Recycling pathways determine the kinetic signatures and localizations of transmembrane Golgi proteins. (A) Model of Golgi recycling pathways and corresponding kinetic signatures. Straight horizontal arrows represent time during the life cycle of a cisterna, other arrows represent traffic pathways, rounded rectangles represent Golgi cisternae of different ages, and colored ovals represent transmembrane proteins. Based on evidence presented here and elsewhere, we suggest that there are three sequential intra-Golgi recycling pathways. The first pathway is designated COPI(b) to distinguish it from COPI(a)-mediated Golgi-to-ER recycling, which is not depicted. This COPI(b) pathway generates early kinetic signatures (green). The second pathway is designated AP-1/Ent5(a), and it recycles proteins such as Sys1 to generate intermediate kinetic signatures (magenta). The third pathway is designated AP-1/Ent5(b), and it recycles TGN proteins such as Drs2 to generate late kinetic signatures (blue). In addition, a pathway of GGA-dependent transport to PVE compartments followed by recycling to nascent TGN cisternae generates separate kinetic signatures (orange). For a given transmembrane Golgi protein, the kinetic signature governs localization to cisternae in a particular age range. Some Golgi proteins might follow more than one pathway, in which case their kinetic signatures would be combinations of the ones depicted here. (B) Quantification of kinetic signatures for Golgi transmembrane proteins that are believed to follow four distinct recycling pathways. The colors match those in A. Shown are average and SEM values for arrival and departure times relative to Drs2, based on the same data that were used to generate plots in other figures. Negative numbers indicate arrival or departure earlier than Drs2. The average signal duration for Drs2 was 68.8 ± 1.2 s based on a total of 157 traces, with nearly all of the events in the range of 40–90 s.
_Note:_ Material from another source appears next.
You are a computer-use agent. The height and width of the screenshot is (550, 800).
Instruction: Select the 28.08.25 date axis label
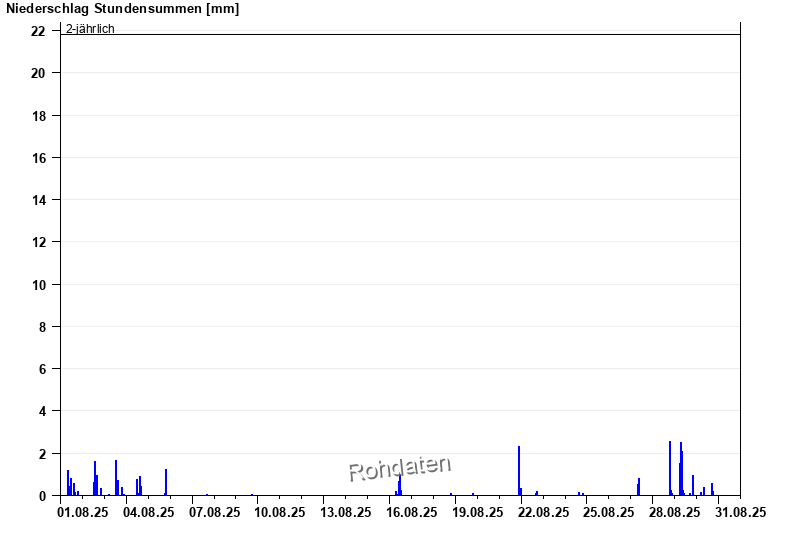(x=674, y=512)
This view has now been validated by identifying multiple recycling pathways for the yeast Golgi. One pathway, not examined here, is COPI-dependent transport from the Golgi to the ER followed by recycling to the early Golgi (Gaynor et al., 1998; Barlowe and Miller, 2013). A second pathway is COPI-dependent recycling within the early Golgi of proteins such as Vrg4 (Papanikou et al., 2015; Fig. 9 B). A third pathway involves AP-1. Functional studies originally suggested that yeast AP-1 recycles transmembrane proteins from early endosomes to the TGN (Valdivia et al., 2002; Foote and Nothwehr, 2006; Liu et al., 2008; Spang, 2015). However, yeast early endosomes are identical to the TGN, and AP-1 localizes exclusively to maturing TGN cisternae, implying that AP-1 actually mediates intra-Golgi recycling of TGN proteins (Day et al., 2018). An example of an AP-1–dependent TGN protein is Drs2 (Liu et al., 2008). We show here that Drs2 departs from maturing cisternae after AP-1 appears and then arrives at younger cisternae shortly before the early-to-TGN transition. The combined results imply that AP-1 mediates intra-Golgi recycling of Drs2 downstream of COPI (Papanikou et al., 2015; Day et al., 2018; Casler et al., 2019).
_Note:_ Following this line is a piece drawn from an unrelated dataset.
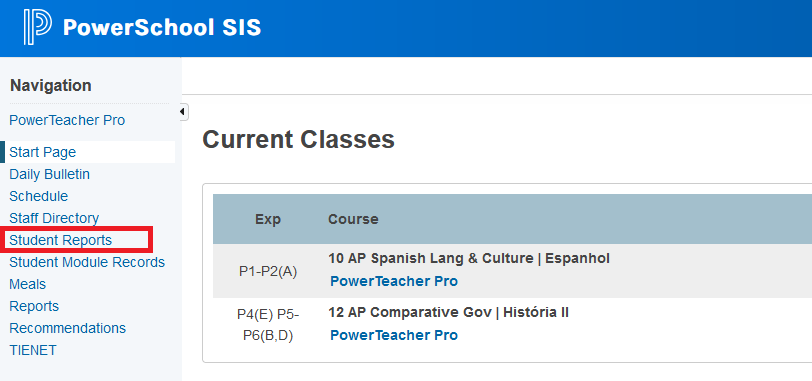
Task: Select the 10 AP Spanish Lang & Culture row
Action: (512, 271)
A well-characterized TGN protein is Kex2 (Fuller et al., 1988). Our earlier video microscopy studies (Papanikou et al., 2015) were extended here by showing that the kinetic signature of Kex2 resembles that of Drs2. To test whether Kex2 relies on AP-1 for its localization, we built on a previously described strategy (Valdivia et al., 2002; Liu et al., 2008). The rationale is that if AP-1 mediates recycling of a Golgi protein, then removal of AP-1 should divert that Golgi protein to a pathway of delivery to the plasma membrane followed by endocytosis. We optimized a procedure for specifically inhibiting endocytosis by using CK-666 to block formation of branched actin (Hetrick et al., 2013; Burke et al., 2014; Antkowiak et al., 2019). In cells lacking AP-1, CK-666 trapped Drs2 at the plasma membrane or in secretory vesicles, consistent with a published report (Liu et al., 2008). However, we did not see a similar effect for Kex2. One possible explanation is that in addition to AP-1, another recycling factor might operate at the TGN.
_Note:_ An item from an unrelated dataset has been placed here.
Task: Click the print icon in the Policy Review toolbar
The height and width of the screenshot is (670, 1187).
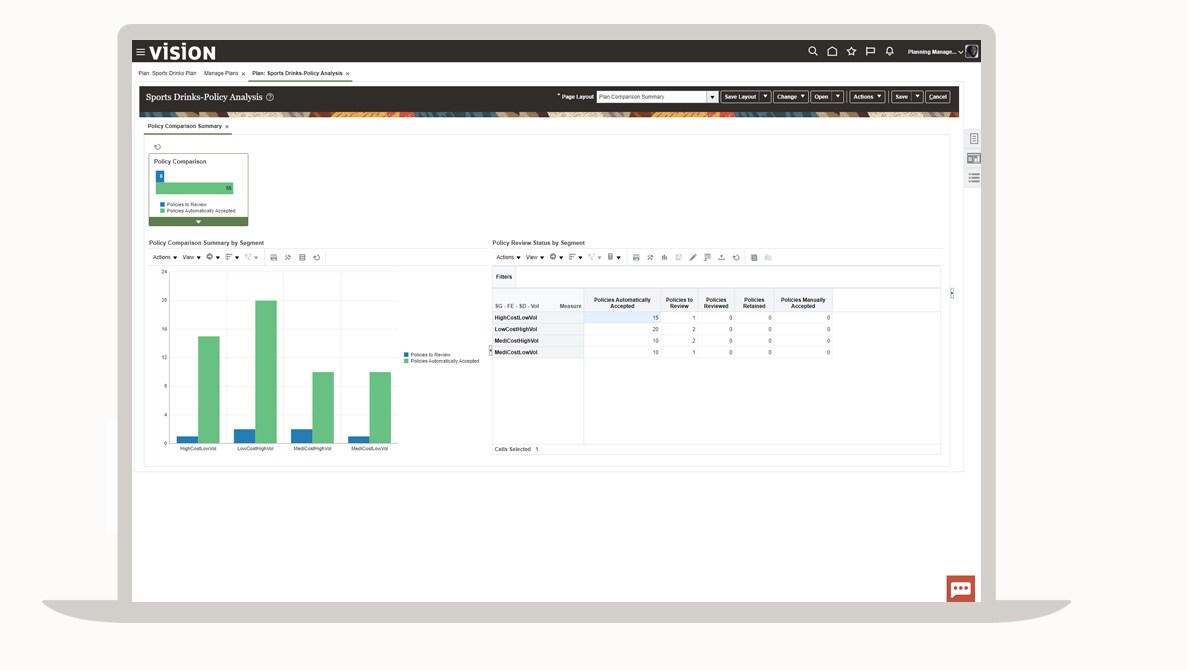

The epsin-related adaptors Ent3, Ent4, and Ent5 localize to the yeast TGN (Myers and Payne, 2013). Little is known about Ent4 (Deng et al., 2009). Ent3 appears to act early in TGN maturation together with GGAs (Costaguta et al., 2006; Čopič et al., 2007; Daboussi et al., 2012). Ent5 also interacts with GGAs, but the primary role of Ent5 seems to be later in TGN maturation, when it acts together with AP-1 (Costaguta et al., 2006; Čopič et al., 2007; Daboussi et al., 2012; Hung and Duncan, 2016). We therefore tested whether the AP-1/Ent5 pair mediates intra-Golgi recycling. Indeed, in cells lacking AP-1/Ent5, CK-666 caused extensive redistribution of Kex2 and several other TGN proteins out of Golgi structures. No such effect was seen for early Golgi proteins or for Golgi proteins that recycle from PVE compartments. The implication is that in the mutant cells, proteins that would normally recycle with the aid of AP-1/Ent5 travel instead to the plasma membrane and then return to the Golgi by endocytosis. Thus, CK-666 treatment of cells lacking AP-1 and Ent5 is a convenient way to determine whether a given transmembrane Golgi protein undergoes AP-1/Ent5–dependent recycling.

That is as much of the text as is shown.